Benedikt Kölsch, Johannes Pernpeintner, Björn Schiricke, Eckhard Lüpfert
Year:
2022
Languages: English | Pages: 9 pp
Bibliographic info:
42nd AIVC - 10th TightVent - 8th venticool Conference - Rotterdam, Netherlands - 5-6 October 2022

Air leakage in building envelopes is responsible for a large portion of the building’s heating and cooling requirements. Therefore, fast and reliable detection of leaks is crucial for improving energy efficiency.

This paper presents a new approach to determining air leakages in a building’s envelope from the outside, combining lock-in thermography and thermal excitation by a blower door system. The blower creates a periodic overpressure within the building, inducing periodic temperature variations of the surfaces near the leaks on the outside surface, the façade. With the temperature variations excited at a known frequency, Fourier transforms of the time-series of the thermal images at the excitation frequency result in amplitude and phase images highlighting the areas affected by leaks. Periodic excitation and detection by an IR camera is known as lock-in thermography and is widely used to characterize semiconductor devices and in non-destructive testing. Excitation is usually achieved by optical, electrical, or mechanical energy input.

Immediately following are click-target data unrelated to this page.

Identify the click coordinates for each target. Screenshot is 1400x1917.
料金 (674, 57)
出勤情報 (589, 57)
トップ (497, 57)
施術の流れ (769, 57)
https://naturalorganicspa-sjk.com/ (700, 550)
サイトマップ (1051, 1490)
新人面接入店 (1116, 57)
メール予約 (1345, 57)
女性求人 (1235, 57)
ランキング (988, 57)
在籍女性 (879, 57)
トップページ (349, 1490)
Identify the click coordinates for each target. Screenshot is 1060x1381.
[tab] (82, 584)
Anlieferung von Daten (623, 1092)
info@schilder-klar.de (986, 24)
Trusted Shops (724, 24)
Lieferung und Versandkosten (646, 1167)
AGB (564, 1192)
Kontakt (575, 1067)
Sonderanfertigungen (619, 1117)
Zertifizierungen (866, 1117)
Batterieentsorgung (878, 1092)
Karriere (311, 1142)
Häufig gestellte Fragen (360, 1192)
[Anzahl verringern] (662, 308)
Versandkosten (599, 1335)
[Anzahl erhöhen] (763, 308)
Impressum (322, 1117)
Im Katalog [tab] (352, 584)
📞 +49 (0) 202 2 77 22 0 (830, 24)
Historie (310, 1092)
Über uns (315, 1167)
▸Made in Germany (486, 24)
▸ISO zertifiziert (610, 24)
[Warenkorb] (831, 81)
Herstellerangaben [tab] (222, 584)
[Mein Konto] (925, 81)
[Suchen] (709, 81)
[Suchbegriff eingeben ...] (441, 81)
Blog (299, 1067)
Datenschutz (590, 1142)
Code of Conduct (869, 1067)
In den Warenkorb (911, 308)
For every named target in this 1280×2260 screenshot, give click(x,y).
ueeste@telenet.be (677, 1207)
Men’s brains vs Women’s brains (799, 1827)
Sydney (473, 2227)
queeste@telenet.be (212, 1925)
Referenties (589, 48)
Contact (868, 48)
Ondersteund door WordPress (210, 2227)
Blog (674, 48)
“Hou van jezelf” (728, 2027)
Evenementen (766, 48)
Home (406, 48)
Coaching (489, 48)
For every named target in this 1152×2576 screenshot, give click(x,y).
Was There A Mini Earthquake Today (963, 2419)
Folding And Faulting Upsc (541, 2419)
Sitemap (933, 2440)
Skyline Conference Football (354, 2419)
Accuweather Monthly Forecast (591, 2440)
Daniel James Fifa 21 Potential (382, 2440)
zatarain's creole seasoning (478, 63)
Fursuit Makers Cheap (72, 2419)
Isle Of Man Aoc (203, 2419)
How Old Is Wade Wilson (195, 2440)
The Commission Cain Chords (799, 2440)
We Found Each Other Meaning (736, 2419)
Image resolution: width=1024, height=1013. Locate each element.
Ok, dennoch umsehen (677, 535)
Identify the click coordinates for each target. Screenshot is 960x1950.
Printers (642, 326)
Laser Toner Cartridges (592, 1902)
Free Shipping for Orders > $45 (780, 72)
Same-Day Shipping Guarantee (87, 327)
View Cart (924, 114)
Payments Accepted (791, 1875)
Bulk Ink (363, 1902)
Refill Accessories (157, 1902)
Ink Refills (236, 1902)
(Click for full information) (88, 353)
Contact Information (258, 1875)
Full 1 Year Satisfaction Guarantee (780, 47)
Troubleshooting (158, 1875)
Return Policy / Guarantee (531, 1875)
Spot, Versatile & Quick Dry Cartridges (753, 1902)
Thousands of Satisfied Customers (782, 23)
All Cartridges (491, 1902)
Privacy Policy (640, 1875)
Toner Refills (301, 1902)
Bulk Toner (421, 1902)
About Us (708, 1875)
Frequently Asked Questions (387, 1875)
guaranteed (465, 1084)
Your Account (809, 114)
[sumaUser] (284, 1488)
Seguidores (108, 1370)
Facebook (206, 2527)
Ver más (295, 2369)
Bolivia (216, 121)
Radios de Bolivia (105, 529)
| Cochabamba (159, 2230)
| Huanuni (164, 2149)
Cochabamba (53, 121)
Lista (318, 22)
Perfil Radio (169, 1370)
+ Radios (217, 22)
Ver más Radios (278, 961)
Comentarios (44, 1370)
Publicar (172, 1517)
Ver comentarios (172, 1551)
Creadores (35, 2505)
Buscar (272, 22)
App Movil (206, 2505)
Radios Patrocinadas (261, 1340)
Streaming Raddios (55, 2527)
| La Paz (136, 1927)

For this work, measurements of outside façades have been performed with three excitation cycles of a period of 40 seconds at a 75 Pa pressure difference, leading to a total measurement time of only 2 minutes. Measurements have been performed with air temperature differences of 5 to 7 K at highly variable conditions of irradiance, wind, and cloud cover. The measurements show higher detection quality and less impact from changing ambient conditions than the state-of-the-art differential infrared thermography measurements. With the method highlighting the variations in the amplitude image only at the excitation frequency, variations caused by environmental effects are filtered out. A temperature difference as low as a few Kelvin is therefore sufficient, and large façades can be examined from the outside. This amplitude image is already clearer than an image created with differential thermography. A further reduction of unwanted artefacts in the image is demonstrated using phase-weighing of the amplitude by scalar product.